A lot of what I'm doing is being guided by Mahout in Action, which I know deals with 0.5, but as far as I can tell, nothing major has changed with seq2sparse.
I'm having a problem with the tfidf vectors generated by seq2sparse. No matter what I set "-x" (max document frequency percentage) to, I end up with the same number of terms in my dictionary, and vectors of the same size.
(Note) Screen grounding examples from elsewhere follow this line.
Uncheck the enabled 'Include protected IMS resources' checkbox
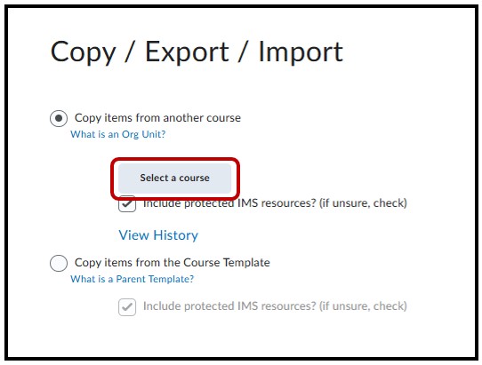The height and width of the screenshot is (365, 482). [127, 204]
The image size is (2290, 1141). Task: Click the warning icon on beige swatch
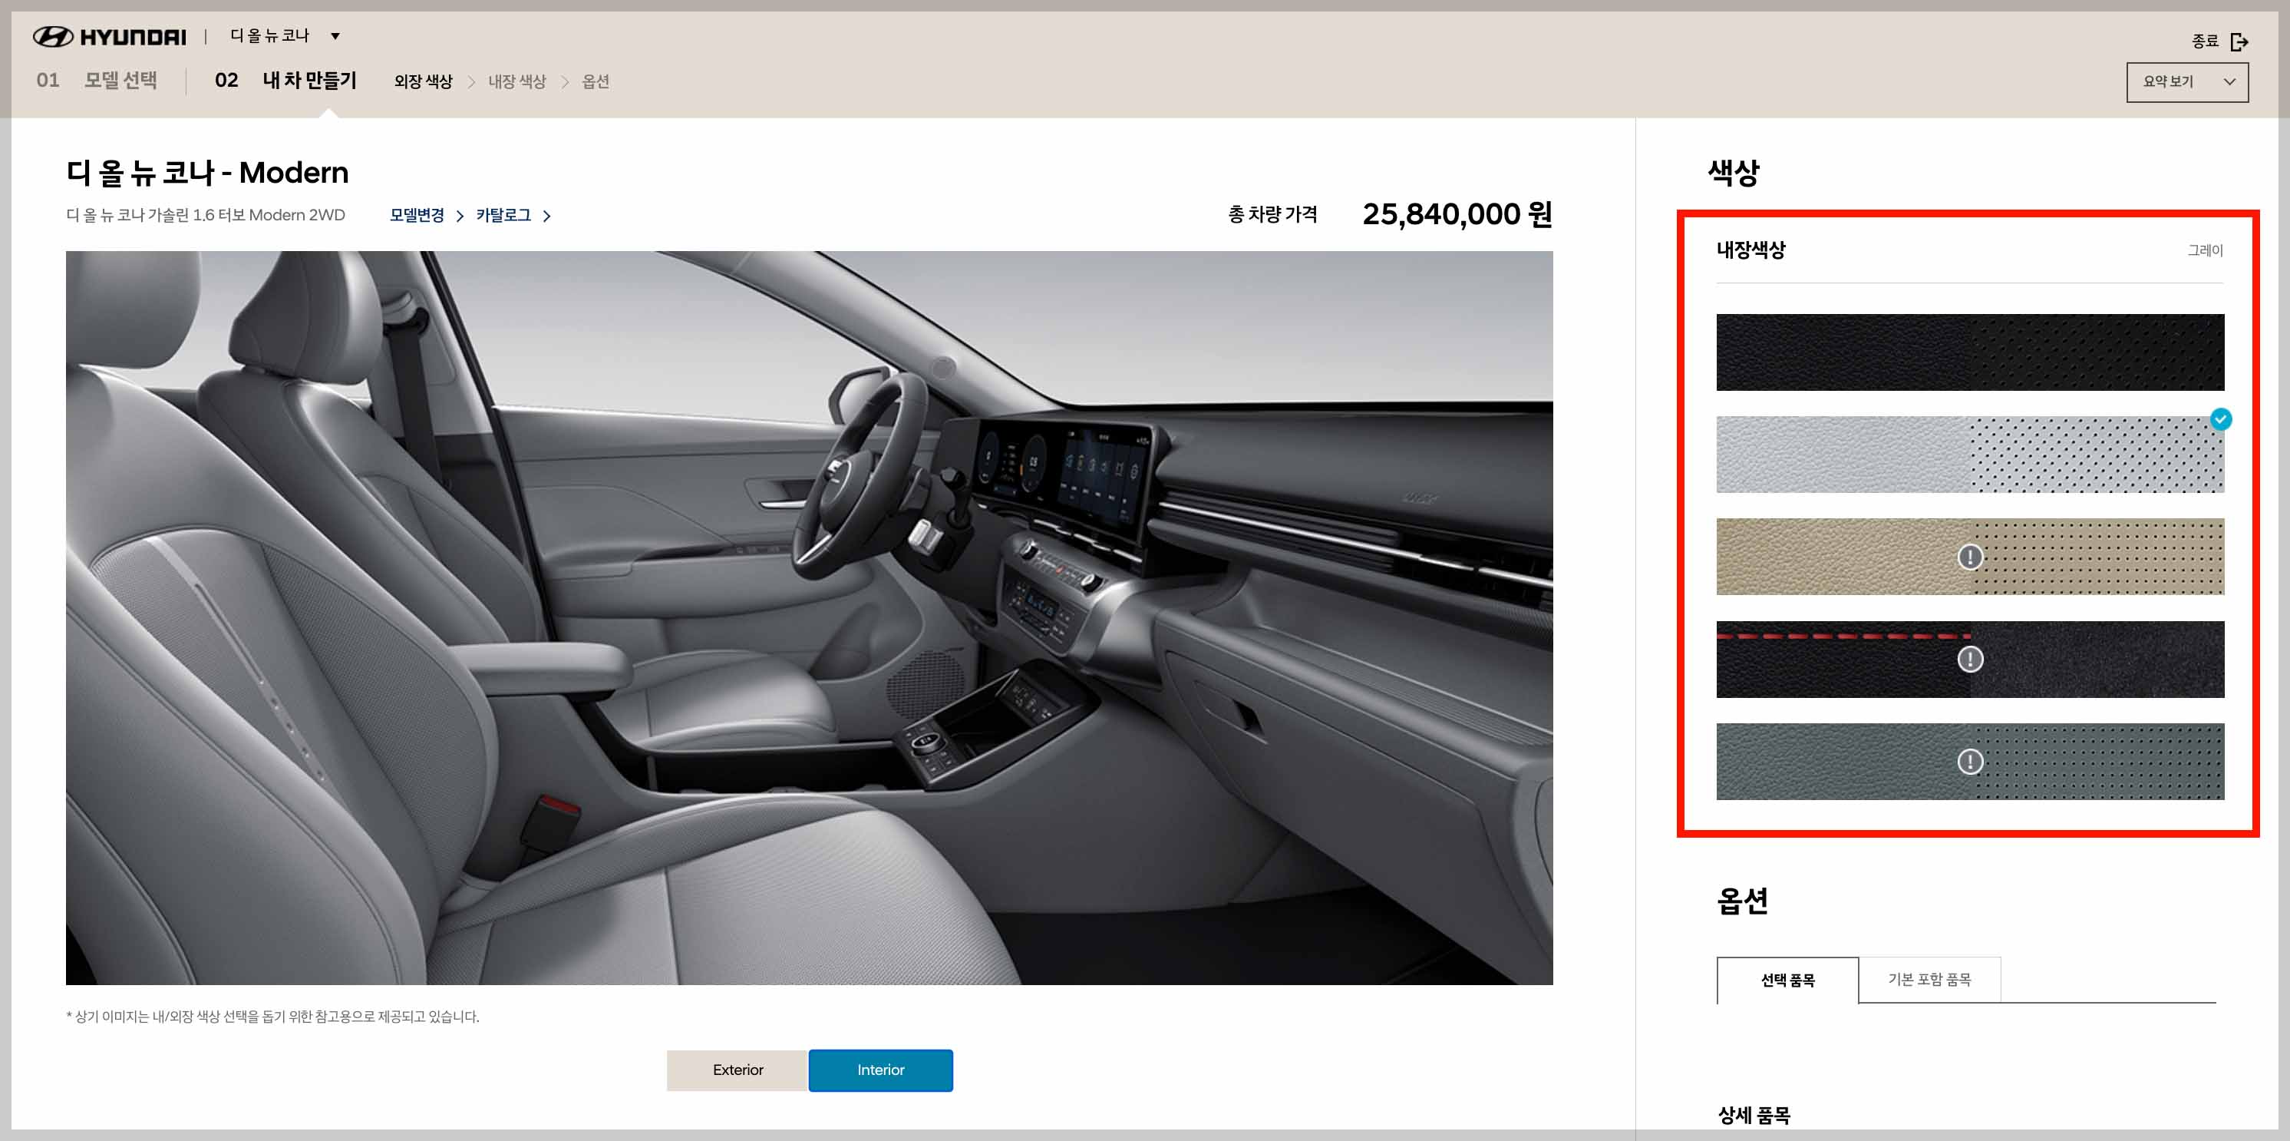point(1970,557)
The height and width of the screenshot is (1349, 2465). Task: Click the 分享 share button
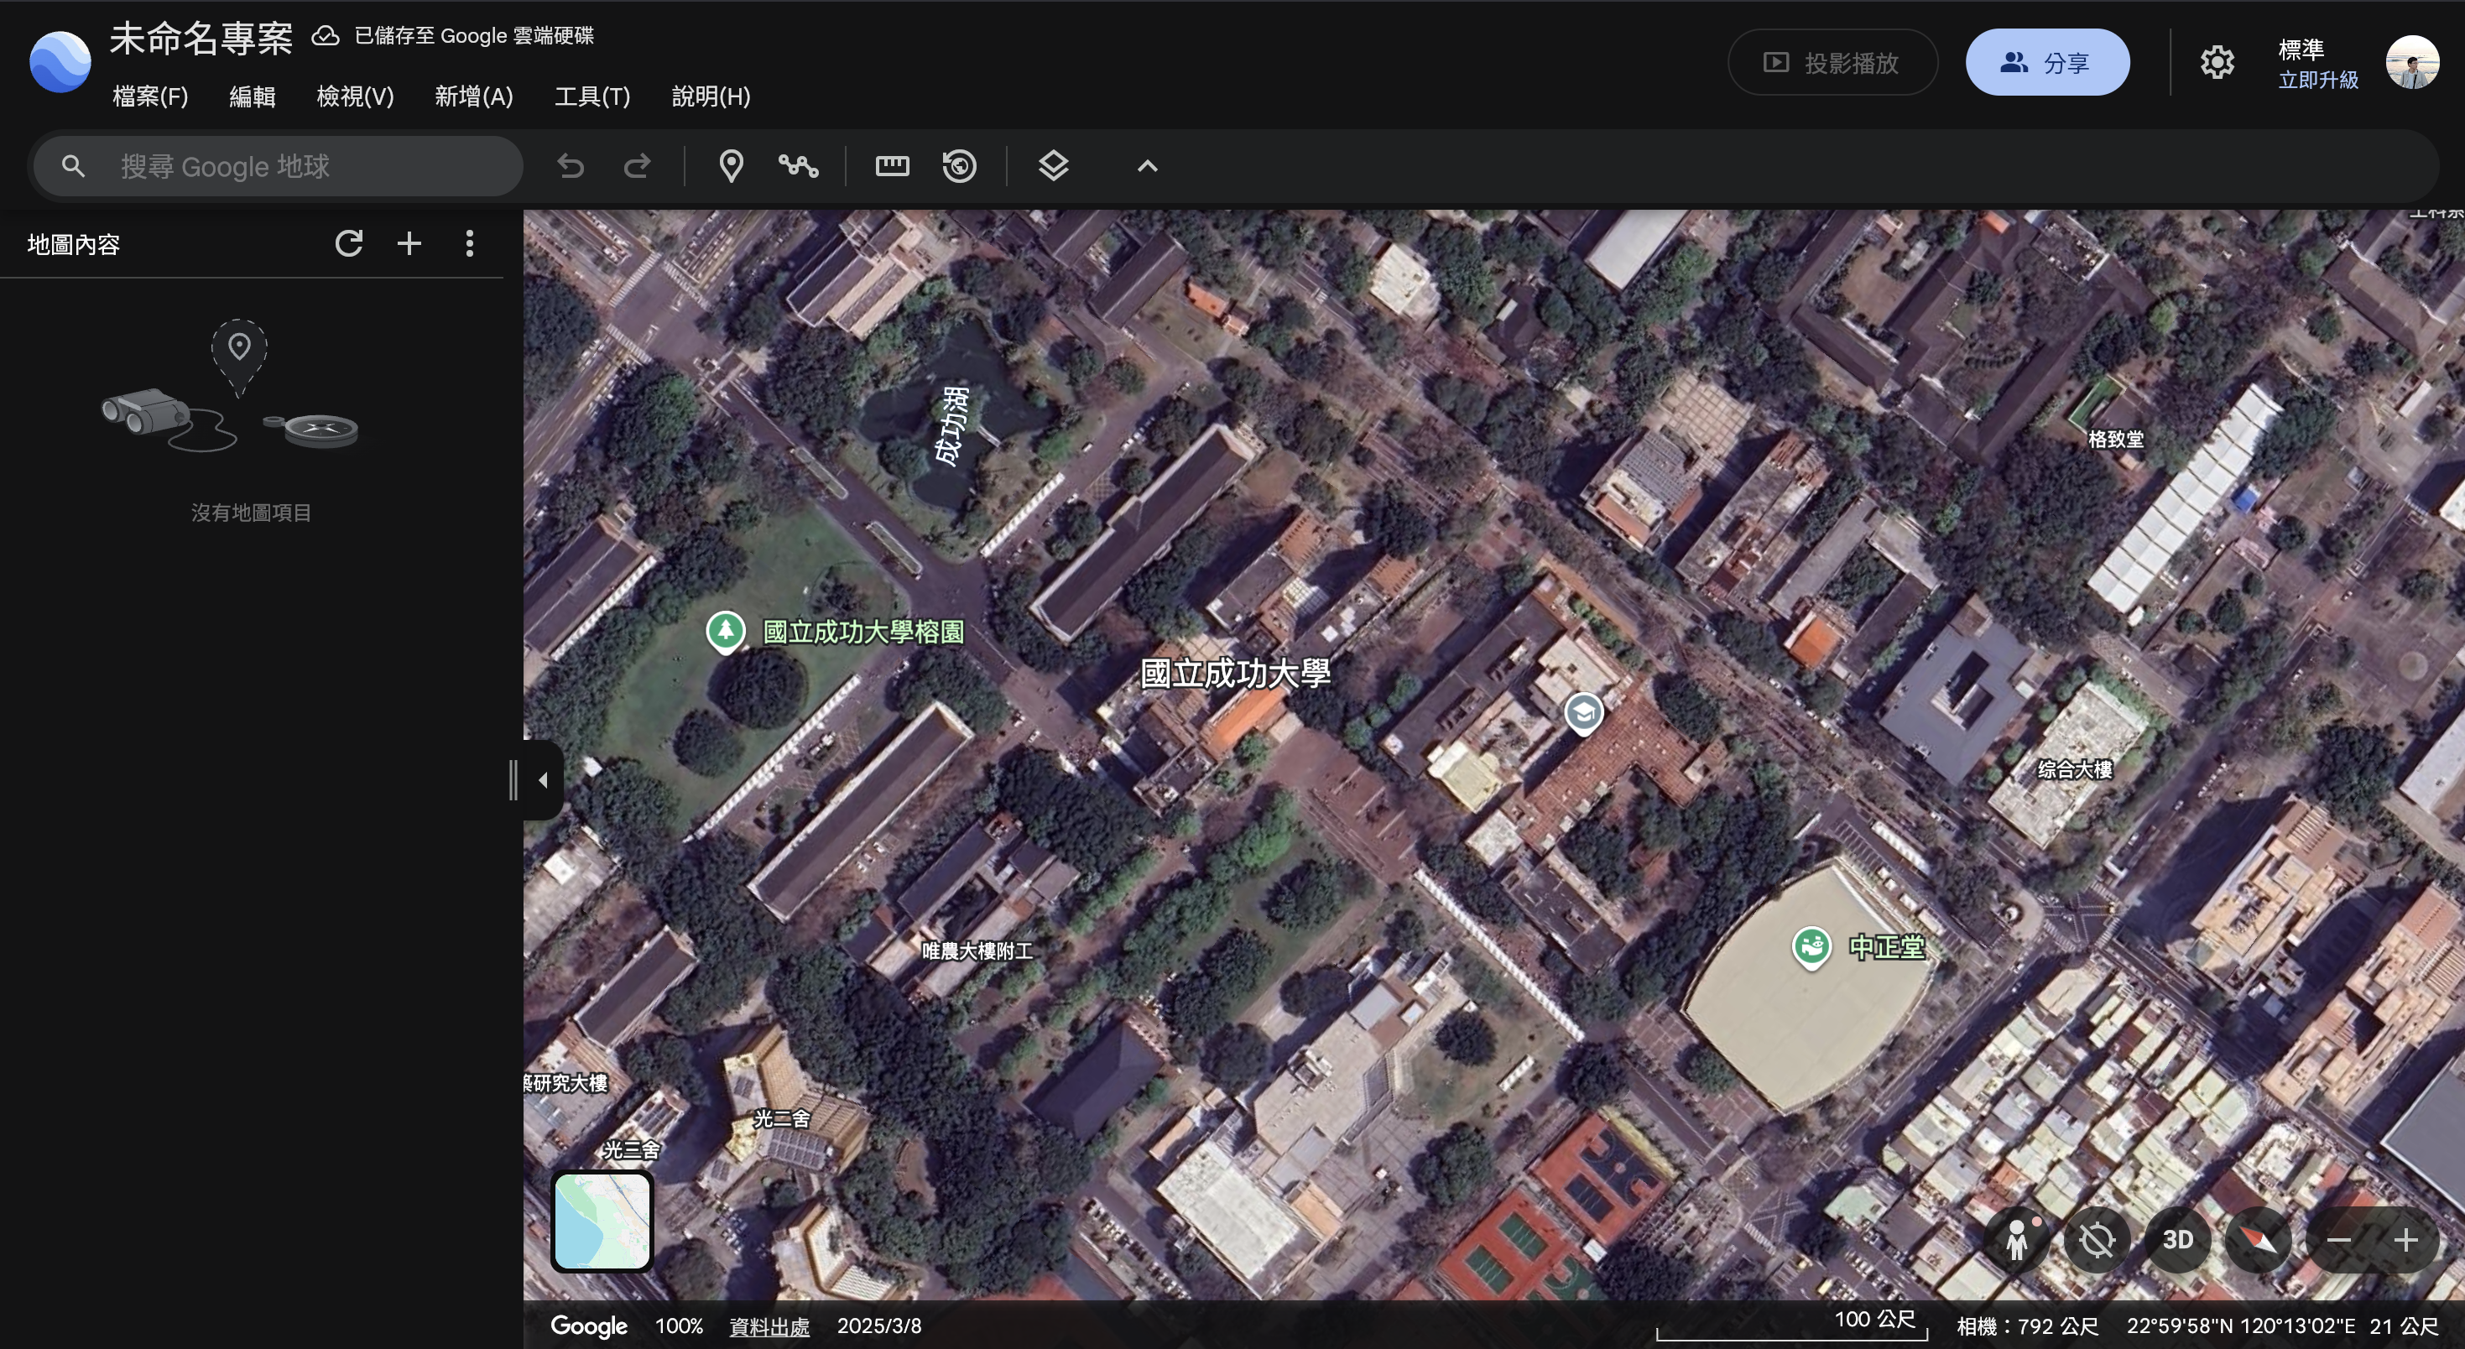(2047, 63)
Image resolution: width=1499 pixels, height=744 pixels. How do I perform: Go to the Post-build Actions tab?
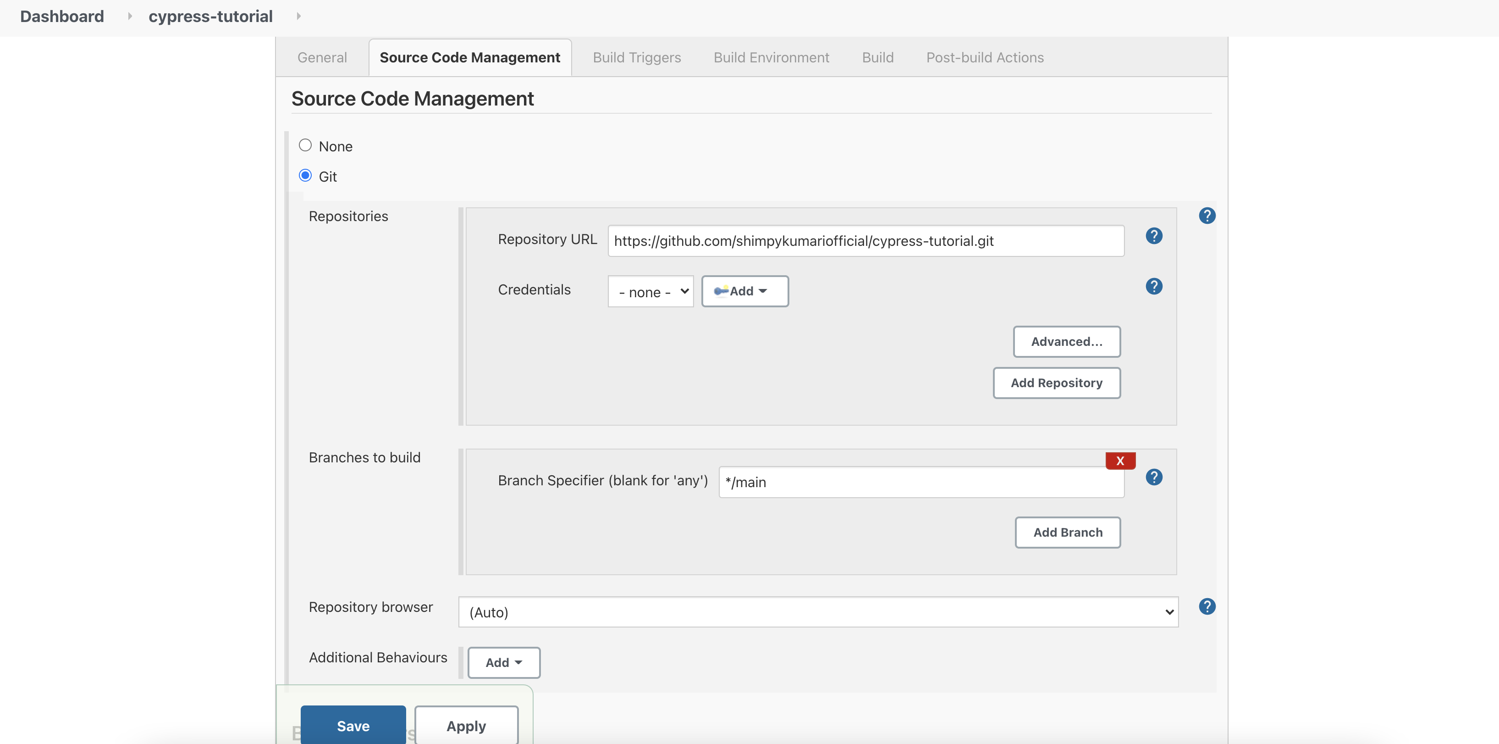pyautogui.click(x=985, y=58)
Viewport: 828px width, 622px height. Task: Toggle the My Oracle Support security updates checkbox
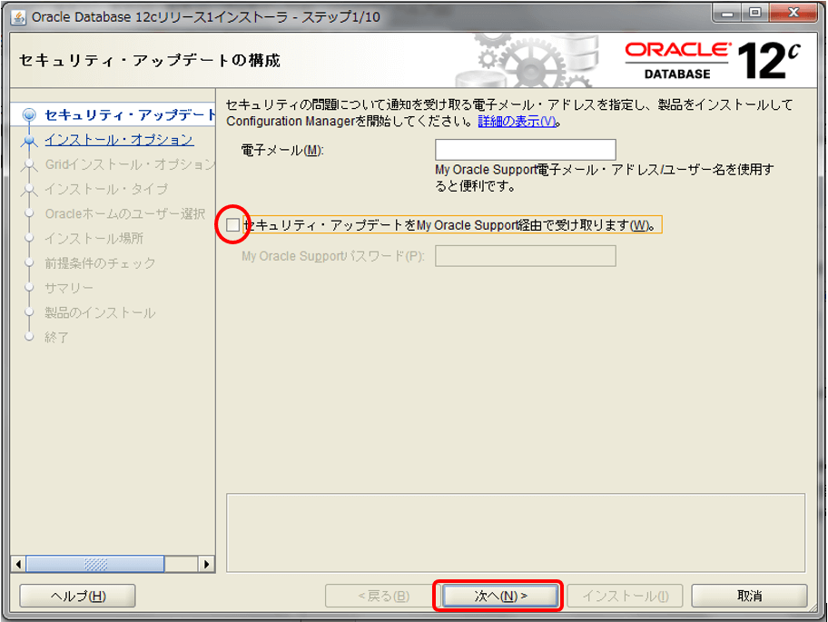pyautogui.click(x=232, y=225)
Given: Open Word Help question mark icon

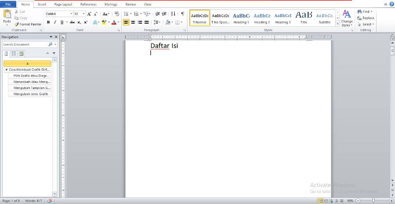Looking at the screenshot, I should (391, 4).
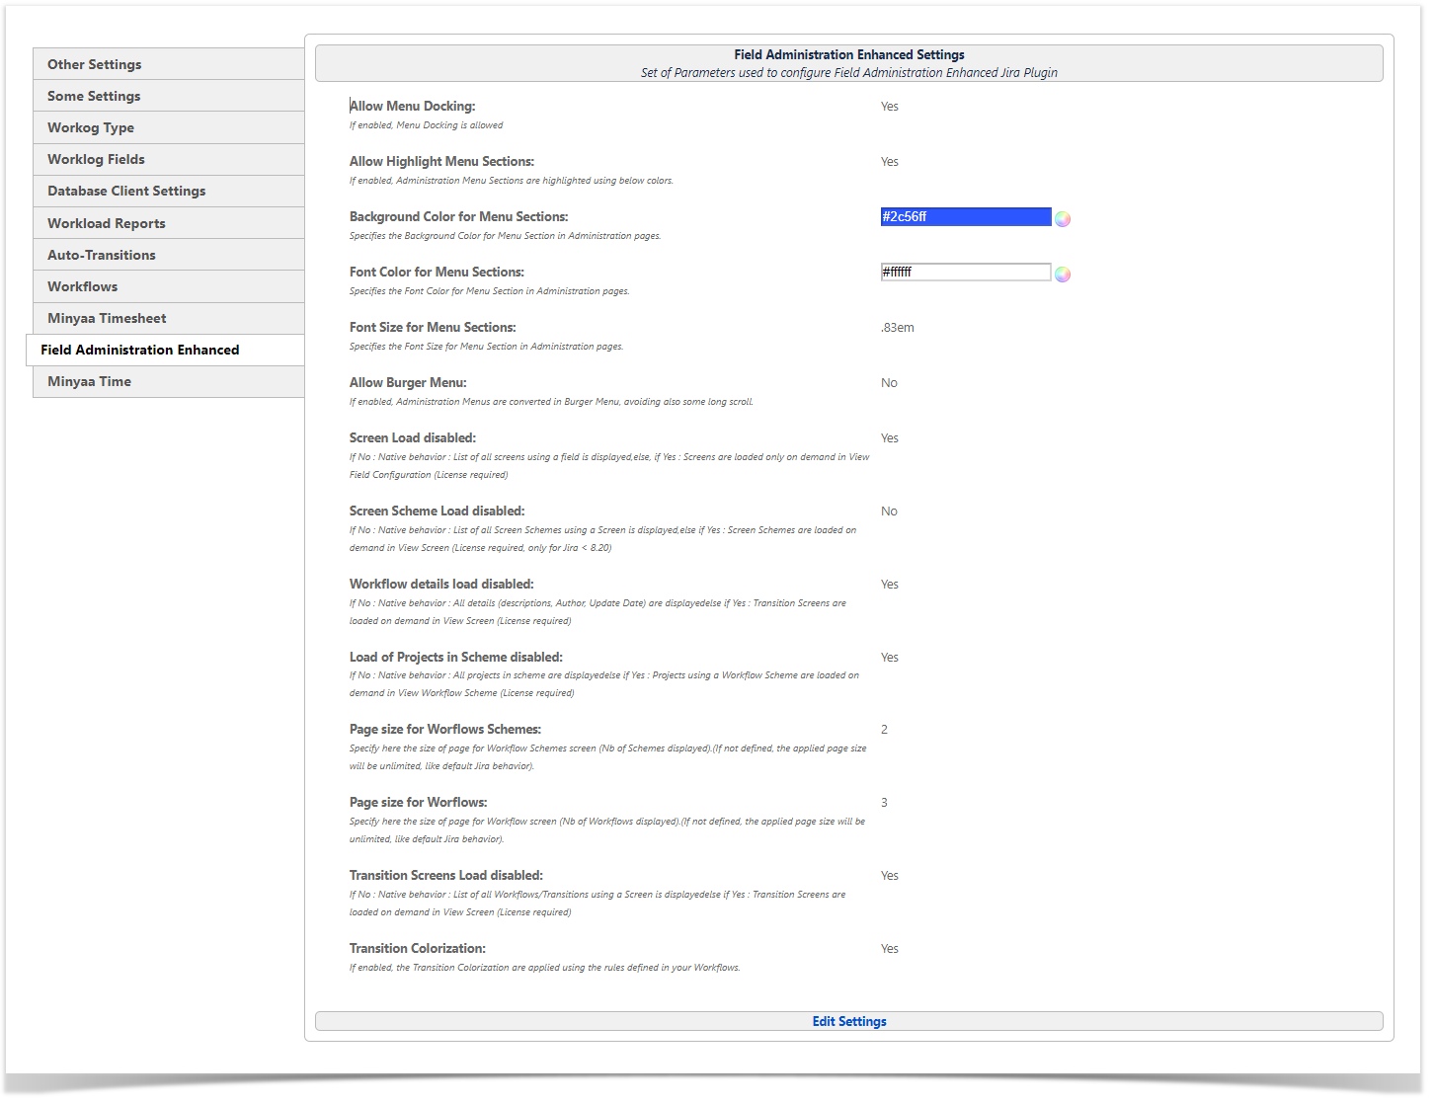Open Database Client Settings tab
Image resolution: width=1434 pixels, height=1102 pixels.
click(126, 191)
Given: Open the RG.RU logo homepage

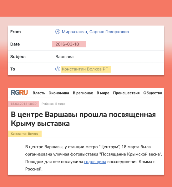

I found one posting about mahout 0.6 where -x was being parsed as an absolute number of documents rather than a percentage of documents. That was supposed to have been fixed in 0.7, but I tried using it in that way too just to see if it would help. No change in the number of terms I'm getting. Here are the values I've tried, and the number of terms I've ended up with. My data set is 4850 wikipedia articles from: http://dumps.wikimedia.org/enwiki/20110803/
The exact file is: pages-articles1.xml.bz2
The xml file was turned into a seqfile with:
mahout seqwiki -all -i <path to xml file> -o <path to output directory>
My calls to seq2sparse look like this:
mahout seq2sparse -i <seq directory> -o <out dir> -ow -wt tfidf -x 4800 -nv
My results:
|-x value| #of terms |
|4800 | 256623 |
|4600 | 256623 |
|2500 | 256623 |
|99 | 256623 |
|90 | 256623 |
|25 | 256623 |
|5 | 256623 |
Any ideas on what I'm doing wrong?
I ended up asking this question on the mahout user mailing list and got an answer. I'll reproduce it here for anybody wondering the same thing I was:
Dave Byrne - "maxDFPercent won't actually remove the terms from the dictionary, or reduce the size of the tfidf vectors. It simply sets the value of the vector to 0 for that term.
In other words, the dictionary size and vector length will remain the same, with fewer non-zero terms."